*** Opening of DATA TO USE ***

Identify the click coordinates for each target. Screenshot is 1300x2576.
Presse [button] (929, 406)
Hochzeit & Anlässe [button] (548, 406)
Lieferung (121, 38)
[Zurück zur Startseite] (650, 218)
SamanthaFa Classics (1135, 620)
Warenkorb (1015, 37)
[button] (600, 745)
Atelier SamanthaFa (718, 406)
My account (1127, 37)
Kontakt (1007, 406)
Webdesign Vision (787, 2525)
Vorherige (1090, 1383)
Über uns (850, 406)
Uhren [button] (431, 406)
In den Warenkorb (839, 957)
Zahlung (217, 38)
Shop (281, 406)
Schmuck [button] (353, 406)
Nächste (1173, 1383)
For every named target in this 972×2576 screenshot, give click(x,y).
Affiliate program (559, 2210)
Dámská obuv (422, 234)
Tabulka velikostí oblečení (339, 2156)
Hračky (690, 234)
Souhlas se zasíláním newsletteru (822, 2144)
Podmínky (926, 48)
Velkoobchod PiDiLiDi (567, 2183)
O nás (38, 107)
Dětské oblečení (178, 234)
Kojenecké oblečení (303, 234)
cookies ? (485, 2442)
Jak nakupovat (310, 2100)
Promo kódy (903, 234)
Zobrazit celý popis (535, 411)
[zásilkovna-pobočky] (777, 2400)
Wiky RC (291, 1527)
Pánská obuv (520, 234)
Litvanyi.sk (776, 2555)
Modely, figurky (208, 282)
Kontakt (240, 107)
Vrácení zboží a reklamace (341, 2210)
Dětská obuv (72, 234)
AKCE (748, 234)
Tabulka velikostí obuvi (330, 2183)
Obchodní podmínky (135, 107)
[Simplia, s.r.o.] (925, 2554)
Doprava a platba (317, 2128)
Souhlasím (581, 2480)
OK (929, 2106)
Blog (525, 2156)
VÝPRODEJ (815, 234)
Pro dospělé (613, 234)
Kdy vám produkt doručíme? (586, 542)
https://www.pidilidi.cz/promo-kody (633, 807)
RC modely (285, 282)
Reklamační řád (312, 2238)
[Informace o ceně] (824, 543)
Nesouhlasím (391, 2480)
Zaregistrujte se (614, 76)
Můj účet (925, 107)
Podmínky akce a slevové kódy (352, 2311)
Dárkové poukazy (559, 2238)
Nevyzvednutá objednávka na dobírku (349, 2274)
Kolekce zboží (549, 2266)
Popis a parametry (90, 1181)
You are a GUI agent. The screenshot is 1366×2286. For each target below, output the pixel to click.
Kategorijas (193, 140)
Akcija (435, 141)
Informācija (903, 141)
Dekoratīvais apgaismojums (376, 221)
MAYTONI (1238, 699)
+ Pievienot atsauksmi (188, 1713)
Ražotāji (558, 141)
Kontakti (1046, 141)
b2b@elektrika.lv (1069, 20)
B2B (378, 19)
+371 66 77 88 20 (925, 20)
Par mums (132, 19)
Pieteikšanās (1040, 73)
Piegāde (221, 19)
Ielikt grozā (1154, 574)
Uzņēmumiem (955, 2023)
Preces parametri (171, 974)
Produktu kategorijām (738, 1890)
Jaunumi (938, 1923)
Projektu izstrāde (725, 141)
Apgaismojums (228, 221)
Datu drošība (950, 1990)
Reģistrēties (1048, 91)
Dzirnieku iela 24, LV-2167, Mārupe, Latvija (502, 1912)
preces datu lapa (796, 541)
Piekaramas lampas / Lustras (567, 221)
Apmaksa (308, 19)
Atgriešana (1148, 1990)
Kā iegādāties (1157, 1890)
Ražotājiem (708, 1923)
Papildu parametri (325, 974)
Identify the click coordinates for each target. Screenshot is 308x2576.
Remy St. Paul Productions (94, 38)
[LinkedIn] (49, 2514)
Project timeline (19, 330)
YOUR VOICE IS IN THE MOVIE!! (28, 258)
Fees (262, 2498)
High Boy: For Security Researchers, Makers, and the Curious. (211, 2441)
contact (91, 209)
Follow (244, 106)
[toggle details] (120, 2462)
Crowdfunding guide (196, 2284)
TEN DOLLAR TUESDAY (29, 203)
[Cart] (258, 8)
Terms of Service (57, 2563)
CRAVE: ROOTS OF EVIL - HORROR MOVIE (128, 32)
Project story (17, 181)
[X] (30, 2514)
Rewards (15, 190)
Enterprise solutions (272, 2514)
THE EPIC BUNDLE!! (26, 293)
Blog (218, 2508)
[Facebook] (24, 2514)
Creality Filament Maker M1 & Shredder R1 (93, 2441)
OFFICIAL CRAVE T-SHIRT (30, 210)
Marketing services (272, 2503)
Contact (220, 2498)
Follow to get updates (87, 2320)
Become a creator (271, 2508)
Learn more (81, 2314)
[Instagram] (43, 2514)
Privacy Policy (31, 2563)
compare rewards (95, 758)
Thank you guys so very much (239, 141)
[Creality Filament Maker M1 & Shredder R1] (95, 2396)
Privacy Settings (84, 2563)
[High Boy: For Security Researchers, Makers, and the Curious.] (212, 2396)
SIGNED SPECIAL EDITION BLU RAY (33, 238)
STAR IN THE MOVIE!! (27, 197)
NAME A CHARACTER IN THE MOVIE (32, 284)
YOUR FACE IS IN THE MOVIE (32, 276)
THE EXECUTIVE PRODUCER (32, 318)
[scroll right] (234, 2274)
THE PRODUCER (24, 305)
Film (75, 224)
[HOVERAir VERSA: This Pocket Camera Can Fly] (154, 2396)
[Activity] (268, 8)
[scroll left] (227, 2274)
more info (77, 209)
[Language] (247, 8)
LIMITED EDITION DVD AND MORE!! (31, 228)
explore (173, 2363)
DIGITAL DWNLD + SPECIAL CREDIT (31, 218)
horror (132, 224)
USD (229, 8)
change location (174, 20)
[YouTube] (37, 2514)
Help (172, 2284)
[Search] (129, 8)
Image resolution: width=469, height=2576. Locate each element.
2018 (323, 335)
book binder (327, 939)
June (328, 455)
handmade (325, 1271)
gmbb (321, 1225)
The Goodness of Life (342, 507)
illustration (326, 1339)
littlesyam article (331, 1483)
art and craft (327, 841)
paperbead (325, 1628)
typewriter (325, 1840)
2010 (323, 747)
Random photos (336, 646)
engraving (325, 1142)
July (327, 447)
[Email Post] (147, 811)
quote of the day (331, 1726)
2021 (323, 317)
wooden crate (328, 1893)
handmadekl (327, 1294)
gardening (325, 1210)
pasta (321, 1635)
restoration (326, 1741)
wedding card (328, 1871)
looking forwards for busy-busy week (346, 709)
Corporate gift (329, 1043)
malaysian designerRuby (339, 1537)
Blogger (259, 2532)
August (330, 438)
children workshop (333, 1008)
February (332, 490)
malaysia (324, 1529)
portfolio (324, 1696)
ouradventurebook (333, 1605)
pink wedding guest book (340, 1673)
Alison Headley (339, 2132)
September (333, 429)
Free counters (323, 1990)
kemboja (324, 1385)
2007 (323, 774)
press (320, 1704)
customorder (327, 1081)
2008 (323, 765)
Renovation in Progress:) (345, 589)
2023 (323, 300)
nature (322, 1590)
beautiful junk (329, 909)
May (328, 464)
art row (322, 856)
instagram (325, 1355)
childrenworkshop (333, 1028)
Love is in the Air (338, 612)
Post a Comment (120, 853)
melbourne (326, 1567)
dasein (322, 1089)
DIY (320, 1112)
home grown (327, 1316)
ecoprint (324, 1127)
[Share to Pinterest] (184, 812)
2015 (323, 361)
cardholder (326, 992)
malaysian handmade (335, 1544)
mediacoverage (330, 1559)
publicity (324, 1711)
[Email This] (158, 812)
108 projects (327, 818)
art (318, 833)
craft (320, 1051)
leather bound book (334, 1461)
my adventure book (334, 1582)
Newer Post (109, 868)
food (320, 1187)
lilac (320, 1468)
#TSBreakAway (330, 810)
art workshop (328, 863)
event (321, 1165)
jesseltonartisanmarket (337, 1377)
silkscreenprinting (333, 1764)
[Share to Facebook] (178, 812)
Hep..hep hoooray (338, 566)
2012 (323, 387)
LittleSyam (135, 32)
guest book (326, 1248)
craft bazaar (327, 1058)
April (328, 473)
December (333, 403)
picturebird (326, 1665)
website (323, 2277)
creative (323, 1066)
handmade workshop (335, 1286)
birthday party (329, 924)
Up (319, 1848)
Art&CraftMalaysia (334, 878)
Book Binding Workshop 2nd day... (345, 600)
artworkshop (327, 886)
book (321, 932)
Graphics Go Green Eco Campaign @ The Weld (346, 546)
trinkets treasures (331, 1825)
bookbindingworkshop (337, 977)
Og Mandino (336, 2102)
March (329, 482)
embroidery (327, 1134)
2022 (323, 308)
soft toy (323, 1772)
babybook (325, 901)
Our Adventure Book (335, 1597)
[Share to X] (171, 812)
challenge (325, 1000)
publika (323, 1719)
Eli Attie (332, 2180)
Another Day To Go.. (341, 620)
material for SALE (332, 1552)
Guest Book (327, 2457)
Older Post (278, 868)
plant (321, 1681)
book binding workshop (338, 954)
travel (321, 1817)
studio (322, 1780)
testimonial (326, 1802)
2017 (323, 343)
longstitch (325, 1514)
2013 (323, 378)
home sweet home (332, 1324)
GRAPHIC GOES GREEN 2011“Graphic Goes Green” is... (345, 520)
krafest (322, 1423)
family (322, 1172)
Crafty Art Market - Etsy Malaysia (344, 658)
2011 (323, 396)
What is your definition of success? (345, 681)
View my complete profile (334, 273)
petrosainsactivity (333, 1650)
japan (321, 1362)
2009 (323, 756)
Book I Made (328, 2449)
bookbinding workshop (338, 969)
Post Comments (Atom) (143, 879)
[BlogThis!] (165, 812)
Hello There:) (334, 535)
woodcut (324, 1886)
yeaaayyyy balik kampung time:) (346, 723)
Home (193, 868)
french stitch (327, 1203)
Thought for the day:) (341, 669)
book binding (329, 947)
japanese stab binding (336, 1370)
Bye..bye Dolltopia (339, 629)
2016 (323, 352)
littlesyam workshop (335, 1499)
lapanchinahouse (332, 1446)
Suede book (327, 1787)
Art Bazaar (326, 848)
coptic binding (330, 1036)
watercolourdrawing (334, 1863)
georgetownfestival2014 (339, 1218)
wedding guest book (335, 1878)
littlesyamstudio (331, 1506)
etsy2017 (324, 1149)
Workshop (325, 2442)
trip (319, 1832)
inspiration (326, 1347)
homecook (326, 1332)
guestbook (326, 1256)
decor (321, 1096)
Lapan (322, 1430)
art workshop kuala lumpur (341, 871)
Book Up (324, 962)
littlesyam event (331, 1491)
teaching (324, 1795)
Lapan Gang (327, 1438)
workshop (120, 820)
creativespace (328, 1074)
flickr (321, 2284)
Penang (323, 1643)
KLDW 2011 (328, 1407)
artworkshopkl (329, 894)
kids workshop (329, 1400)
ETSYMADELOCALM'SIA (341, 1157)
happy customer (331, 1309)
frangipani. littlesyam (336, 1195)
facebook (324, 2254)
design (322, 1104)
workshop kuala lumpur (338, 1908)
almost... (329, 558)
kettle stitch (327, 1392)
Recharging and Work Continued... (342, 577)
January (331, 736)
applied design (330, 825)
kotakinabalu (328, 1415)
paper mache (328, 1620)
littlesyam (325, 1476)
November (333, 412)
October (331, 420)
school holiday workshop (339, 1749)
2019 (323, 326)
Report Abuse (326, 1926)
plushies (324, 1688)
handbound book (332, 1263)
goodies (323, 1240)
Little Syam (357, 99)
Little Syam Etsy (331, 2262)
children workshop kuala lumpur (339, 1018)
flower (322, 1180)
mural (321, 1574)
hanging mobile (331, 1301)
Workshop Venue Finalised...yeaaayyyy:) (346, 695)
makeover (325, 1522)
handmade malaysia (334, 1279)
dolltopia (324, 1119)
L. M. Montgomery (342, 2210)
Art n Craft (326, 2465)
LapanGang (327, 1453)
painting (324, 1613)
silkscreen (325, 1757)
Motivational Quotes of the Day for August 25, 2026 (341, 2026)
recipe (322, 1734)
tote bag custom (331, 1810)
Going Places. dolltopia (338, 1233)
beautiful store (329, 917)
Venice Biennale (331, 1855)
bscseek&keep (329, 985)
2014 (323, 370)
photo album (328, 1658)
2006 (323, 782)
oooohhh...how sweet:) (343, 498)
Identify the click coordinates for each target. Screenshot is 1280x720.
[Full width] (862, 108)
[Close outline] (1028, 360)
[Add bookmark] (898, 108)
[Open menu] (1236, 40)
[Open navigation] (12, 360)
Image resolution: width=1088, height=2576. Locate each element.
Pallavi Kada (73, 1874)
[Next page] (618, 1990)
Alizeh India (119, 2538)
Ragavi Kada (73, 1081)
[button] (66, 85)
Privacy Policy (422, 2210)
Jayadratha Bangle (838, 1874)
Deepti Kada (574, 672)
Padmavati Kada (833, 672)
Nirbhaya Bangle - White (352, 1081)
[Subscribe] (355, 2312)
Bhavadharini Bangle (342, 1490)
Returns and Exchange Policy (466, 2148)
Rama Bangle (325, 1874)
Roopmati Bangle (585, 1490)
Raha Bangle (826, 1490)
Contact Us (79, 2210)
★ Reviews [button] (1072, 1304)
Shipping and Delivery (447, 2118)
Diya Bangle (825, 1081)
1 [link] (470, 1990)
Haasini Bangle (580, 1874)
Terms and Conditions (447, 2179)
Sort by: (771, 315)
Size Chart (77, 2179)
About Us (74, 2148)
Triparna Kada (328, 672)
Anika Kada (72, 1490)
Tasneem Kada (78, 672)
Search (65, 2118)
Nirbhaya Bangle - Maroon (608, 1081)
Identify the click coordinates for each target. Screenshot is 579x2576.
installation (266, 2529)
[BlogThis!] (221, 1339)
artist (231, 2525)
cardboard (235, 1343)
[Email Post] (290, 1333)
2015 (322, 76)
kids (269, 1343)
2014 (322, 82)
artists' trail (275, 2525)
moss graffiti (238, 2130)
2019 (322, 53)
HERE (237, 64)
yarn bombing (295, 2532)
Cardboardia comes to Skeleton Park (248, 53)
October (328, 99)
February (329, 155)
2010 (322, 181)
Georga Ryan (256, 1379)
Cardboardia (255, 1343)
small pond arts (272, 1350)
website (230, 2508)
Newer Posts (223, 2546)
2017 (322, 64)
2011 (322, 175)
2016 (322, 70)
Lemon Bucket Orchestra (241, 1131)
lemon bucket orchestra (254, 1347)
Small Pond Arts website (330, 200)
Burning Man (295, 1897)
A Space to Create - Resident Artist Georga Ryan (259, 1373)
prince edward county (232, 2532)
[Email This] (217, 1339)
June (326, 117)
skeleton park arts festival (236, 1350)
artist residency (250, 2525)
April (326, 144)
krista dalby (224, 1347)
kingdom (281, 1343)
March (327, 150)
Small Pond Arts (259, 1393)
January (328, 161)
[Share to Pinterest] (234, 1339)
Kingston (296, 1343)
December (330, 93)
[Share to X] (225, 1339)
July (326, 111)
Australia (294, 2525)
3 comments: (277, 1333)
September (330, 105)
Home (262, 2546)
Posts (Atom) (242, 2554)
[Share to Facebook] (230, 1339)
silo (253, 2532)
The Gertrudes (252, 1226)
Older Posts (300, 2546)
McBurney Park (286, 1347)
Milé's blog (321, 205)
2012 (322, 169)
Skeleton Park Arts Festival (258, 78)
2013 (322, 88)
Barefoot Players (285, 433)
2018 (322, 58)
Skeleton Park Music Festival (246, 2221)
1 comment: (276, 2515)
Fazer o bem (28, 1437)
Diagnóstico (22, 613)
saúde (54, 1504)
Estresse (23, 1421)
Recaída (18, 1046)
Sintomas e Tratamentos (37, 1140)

*** Close of DATA TO USE ***

▶ DIRECTIONS FOR THIS TASK
Above are the records. Identify each line that contains the word "EDITION".

▶ RESPONSE TO THIS EXERCISE
SIGNED SPECIAL EDITION BLU RAY (33, 238)
LIMITED EDITION DVD AND MORE!! (31, 228)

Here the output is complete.